Judy Mann was looking for green. Her armchair had been fading in the sun. “It was going from this magnificent pattern to kind of grayish nothing,” she told me on Zoom. She turned to Wajnberg, her neighbor, for help. “She’s warm and charming and has a sparkle to her,” said Mann, who is the retired COO of Jewish Funders Network.
Mann’s armchair project cost around $2,300, including about $800 in labor costs. It was more than she’d intended to pay to replace or refresh her chair, mostly because of the pricey fabric. According to Wajnberg, people often underestimate the cost compared to the now-ubiquitous fast furniture. Reupholstering a simple dining chair might run $100, while a complex sofa might be $4,000 or $5,000. But Ruti “conveys confidence,” Mann said. “So if I was gonna spend this kind of money, I was quite sure it was going to be worthwhile.”
Together, Mann and Wajnberg selected an arresting pattern of colorful, overgrown flowers — “wild meadow free spirit vibes,” as Wajnberg put it on Instagram.
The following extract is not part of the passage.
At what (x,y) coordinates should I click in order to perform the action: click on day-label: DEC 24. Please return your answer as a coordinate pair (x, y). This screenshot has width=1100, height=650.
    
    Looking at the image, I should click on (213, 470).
It was a departure from the green “tribal” pattern of the original chair but still fit the color scheme. “It ended up being way better than I imagined,” Mann said.
“It’s extraordinarily beautiful, in my opinion,” she said. “I’m always shocked if someone comes in and doesn’t comment about the chair.”
For Mann, Ellman, and others who have a sentimental attachment to the furniture they bring her, Wajnberg has a surprise: She makes them a small pillow out of the original fabric. “Oftentimes it’s the fabric underneath the cushion or somewhere out of the way that reveals the true color,” she said. “I’ll try to find a piece that’s vibrant, which I think is really emotional for people, because sometimes they haven’t seen it that way in so long.”
In the two years since Wajnberg started Find the Thread, she’s reupholstered everything from a settee inherited from a late grandfather’s vintage store to the chairs at Pitt’s, a new Red Hook restaurant by Agi’s Counter chef Jeremy Salamon, to a neighbor’s grandparents’ Torah scroll.
Wajnberg can’t say for sure that this is the final stop on her winding career path, but right now, it feels right. “I feel so much more like I’m part of this humming local economy than I used to when I was making things on the internet that faraway people would use,” she said.